Violet Evergarden isn't sad enough. It highlights how sad things can and do happen, but it gets there by highlighting how happy they needed to be for that to even be troubling in the first place.
Given Violet's own arc through the entire thing, the show overall ends up as a celebration of things that are worth fighting for, and a discomfiting reminder that nobody is guaranteed anything. Much like Violet herself, the story fights to the very end and never gives up.
If it makes anyone want to kill themselves though, they really missed the core of the show. It can also make you want to fight.
eh, plastic memories is to sad anime what Michael Bay is to explosions.
too on the nose, in your face, and not very clever with it. they beat you over the head with "look at how sad this is" the whole time and it loses its impact.
I do enjoy a good feels-anime. Your Lie and Violet are probably my top two for that.
Little Busters was one in that vein to a degree.

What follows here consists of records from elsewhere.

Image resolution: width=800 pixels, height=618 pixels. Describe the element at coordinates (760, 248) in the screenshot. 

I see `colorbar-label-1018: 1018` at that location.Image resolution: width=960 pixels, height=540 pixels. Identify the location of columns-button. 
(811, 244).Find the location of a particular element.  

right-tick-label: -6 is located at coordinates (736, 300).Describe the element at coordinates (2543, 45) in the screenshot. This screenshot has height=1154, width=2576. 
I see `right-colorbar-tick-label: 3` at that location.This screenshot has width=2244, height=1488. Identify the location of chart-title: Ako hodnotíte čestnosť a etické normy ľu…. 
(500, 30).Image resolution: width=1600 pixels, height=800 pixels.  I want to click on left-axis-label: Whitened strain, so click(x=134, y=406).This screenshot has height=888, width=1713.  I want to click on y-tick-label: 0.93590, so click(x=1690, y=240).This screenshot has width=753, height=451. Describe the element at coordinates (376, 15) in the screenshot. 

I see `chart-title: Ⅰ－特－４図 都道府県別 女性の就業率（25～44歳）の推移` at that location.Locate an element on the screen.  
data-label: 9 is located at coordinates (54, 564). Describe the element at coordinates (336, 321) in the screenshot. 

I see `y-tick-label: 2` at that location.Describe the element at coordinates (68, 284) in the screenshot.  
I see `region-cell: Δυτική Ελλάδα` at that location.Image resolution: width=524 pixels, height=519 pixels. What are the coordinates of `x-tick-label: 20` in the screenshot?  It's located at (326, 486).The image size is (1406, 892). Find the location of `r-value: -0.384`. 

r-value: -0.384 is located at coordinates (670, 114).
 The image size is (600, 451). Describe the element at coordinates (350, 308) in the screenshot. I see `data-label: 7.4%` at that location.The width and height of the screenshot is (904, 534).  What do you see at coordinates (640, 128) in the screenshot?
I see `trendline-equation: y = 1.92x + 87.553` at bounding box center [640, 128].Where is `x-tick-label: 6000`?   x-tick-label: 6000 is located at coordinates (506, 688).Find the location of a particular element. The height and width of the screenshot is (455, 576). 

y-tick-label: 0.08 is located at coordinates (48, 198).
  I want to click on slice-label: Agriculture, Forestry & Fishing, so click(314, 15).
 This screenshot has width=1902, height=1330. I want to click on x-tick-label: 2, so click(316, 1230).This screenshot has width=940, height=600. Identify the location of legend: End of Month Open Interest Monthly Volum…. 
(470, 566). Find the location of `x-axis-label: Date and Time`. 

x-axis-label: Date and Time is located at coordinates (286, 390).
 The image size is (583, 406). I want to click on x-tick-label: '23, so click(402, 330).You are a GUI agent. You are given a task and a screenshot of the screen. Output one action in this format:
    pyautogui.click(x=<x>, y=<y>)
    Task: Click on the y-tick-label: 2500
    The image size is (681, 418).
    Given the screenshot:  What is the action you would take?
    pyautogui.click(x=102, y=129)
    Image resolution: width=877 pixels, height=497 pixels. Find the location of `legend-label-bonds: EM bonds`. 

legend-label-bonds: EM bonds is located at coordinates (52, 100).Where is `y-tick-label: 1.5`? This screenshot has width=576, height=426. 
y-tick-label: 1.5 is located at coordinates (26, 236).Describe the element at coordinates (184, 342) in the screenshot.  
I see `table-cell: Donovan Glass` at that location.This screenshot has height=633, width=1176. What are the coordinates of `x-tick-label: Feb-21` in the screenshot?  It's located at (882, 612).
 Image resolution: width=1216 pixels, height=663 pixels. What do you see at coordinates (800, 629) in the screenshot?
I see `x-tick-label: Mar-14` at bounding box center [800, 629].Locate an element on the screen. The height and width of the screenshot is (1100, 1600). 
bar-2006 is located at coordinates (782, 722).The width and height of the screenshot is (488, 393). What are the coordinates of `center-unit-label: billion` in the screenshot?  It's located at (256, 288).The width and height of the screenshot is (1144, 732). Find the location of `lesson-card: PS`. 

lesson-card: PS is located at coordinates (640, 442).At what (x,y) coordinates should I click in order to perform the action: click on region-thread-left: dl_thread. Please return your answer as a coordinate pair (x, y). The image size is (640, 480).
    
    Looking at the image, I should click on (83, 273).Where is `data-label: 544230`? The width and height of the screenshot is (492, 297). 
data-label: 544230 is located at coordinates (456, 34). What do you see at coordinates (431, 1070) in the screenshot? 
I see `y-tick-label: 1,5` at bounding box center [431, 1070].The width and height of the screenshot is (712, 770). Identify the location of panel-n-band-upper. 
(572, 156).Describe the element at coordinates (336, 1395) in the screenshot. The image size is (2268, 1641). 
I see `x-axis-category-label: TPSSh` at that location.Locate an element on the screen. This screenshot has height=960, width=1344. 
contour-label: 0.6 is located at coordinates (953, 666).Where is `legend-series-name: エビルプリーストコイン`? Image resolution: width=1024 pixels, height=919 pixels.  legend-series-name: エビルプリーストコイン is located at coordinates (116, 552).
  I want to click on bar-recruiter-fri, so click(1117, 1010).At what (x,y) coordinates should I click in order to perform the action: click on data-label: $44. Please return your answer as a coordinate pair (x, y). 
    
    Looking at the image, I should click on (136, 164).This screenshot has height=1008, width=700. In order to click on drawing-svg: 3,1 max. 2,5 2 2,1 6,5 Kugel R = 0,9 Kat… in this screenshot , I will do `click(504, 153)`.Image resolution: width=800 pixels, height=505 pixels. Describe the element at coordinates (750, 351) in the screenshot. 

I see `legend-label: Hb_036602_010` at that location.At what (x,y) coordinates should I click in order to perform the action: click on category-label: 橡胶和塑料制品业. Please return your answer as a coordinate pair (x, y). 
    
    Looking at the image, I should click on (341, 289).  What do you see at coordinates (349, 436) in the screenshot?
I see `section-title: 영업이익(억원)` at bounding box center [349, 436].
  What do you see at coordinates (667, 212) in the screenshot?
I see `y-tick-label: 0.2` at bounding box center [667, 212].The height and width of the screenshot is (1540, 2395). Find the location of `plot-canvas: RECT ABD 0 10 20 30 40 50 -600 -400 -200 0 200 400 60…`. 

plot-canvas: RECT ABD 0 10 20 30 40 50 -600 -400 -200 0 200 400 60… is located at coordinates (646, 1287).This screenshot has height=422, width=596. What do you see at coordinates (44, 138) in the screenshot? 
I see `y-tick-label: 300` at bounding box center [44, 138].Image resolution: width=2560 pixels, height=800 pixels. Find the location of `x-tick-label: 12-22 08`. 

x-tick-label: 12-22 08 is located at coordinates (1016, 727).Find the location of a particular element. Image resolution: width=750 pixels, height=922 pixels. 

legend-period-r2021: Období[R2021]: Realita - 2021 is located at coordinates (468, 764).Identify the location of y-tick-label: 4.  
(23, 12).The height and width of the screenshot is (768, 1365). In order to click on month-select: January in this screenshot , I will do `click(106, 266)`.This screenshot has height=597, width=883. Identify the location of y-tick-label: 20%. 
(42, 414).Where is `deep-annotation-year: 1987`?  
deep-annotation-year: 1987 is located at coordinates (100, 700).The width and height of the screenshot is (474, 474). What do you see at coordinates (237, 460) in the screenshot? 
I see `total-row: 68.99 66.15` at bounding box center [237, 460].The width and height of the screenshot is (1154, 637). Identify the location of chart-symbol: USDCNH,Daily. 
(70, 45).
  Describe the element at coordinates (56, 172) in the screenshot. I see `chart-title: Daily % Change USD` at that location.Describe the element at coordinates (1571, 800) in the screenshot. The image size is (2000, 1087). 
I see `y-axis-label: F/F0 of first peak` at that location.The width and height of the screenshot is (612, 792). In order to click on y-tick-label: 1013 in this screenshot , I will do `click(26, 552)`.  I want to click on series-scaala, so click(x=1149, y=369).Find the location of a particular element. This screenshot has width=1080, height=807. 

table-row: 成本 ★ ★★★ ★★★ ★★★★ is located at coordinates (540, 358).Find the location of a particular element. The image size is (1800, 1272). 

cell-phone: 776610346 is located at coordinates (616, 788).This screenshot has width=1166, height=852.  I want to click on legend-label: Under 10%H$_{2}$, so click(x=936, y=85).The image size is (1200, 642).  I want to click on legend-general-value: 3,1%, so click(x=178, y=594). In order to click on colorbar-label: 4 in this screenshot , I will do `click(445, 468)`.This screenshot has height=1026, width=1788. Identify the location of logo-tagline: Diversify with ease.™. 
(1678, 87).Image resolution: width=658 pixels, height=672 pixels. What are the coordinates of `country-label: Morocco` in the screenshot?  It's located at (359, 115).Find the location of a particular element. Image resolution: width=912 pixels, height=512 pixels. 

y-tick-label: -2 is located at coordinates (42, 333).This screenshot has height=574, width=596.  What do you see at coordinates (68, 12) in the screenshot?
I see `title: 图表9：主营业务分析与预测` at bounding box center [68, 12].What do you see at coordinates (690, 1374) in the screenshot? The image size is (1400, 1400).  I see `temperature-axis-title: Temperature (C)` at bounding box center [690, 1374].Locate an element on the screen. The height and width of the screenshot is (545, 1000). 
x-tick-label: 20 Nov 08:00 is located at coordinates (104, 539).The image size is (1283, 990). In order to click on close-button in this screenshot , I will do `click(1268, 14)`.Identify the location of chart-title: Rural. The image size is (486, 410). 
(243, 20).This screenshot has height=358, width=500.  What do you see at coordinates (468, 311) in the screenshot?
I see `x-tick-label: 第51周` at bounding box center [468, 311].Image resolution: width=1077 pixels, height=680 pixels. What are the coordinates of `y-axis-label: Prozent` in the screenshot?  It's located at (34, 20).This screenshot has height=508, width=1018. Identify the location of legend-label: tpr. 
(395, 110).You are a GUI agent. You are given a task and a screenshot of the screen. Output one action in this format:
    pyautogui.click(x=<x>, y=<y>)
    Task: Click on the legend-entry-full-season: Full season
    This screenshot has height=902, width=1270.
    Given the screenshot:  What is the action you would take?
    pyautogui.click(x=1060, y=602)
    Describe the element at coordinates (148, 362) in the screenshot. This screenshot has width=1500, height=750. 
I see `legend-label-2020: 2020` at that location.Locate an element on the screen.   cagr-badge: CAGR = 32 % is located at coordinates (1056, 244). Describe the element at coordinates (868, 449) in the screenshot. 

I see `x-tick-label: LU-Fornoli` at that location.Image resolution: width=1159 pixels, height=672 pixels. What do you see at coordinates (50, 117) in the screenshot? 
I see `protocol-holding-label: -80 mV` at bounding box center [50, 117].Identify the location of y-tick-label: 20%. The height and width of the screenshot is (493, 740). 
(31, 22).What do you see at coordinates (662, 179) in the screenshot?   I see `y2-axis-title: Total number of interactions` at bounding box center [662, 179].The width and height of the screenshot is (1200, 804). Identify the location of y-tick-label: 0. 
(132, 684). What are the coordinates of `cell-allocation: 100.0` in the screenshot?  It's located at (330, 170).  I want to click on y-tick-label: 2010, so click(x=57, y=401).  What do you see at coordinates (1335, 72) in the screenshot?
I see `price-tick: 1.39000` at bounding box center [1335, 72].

Gotta get through the second season for the full story impact though.
Some others that aren't as sad but still feels heavy: I Want to Eat Your Pancreas, A Silent Voice, Garden of Words, Bubble, Belle, Weathering With You.
i haven't seen pancreas, belle, or little busters, but I differently like everything on that list. it's funny how these shows impact people differently.
to me your lie in April is one of the less sad ones on the list. to me that show is more about acceptance and moving on. maybe it's because I've never dealt with anyone with a terminal illness like that. my nurse friend adored violet evergarden, but didn't find your lie sad to AT ALL. she simply dissociated herself from the sadness of terminal illness so she can do her job. the show was just boring to her.
I personally find a silent voice to be the saddest of those. a big part of that for me is the voice acting and the way they convey emotion, but also the way the story slowly escalates the emotional scenes from a quiet admission to a shaky angry scream or whatever. i think I also find the characters to be more believable than many anime with that large of a cast. not so much in that they act more like real people, but i find their circumstances and the ways react to them to feel... almost insightful?
I liked Silent Voice a lot for that as well. The characters were grounded in reality instead of being melodramatic caricatures or trope types. It kept in a lot of humanity and introspection. People acted normal and for the most part mature or within the bounds one would expect for their age.
Too different to compare. These are all tearjerkers for sure, but in sort of a happysad way, like "so sad that we lost it but so happy that we had it." There is something good and warm that you can identify with, and the hurt comes from it being taken away too soon.
Happy Sugar Life is obvious from the outset that there will be nothing good or warm, there is no hope or anything worth saving. The viewer knows this, but the characters don't. That's what makes it so painful (in a good way) to watch unfold.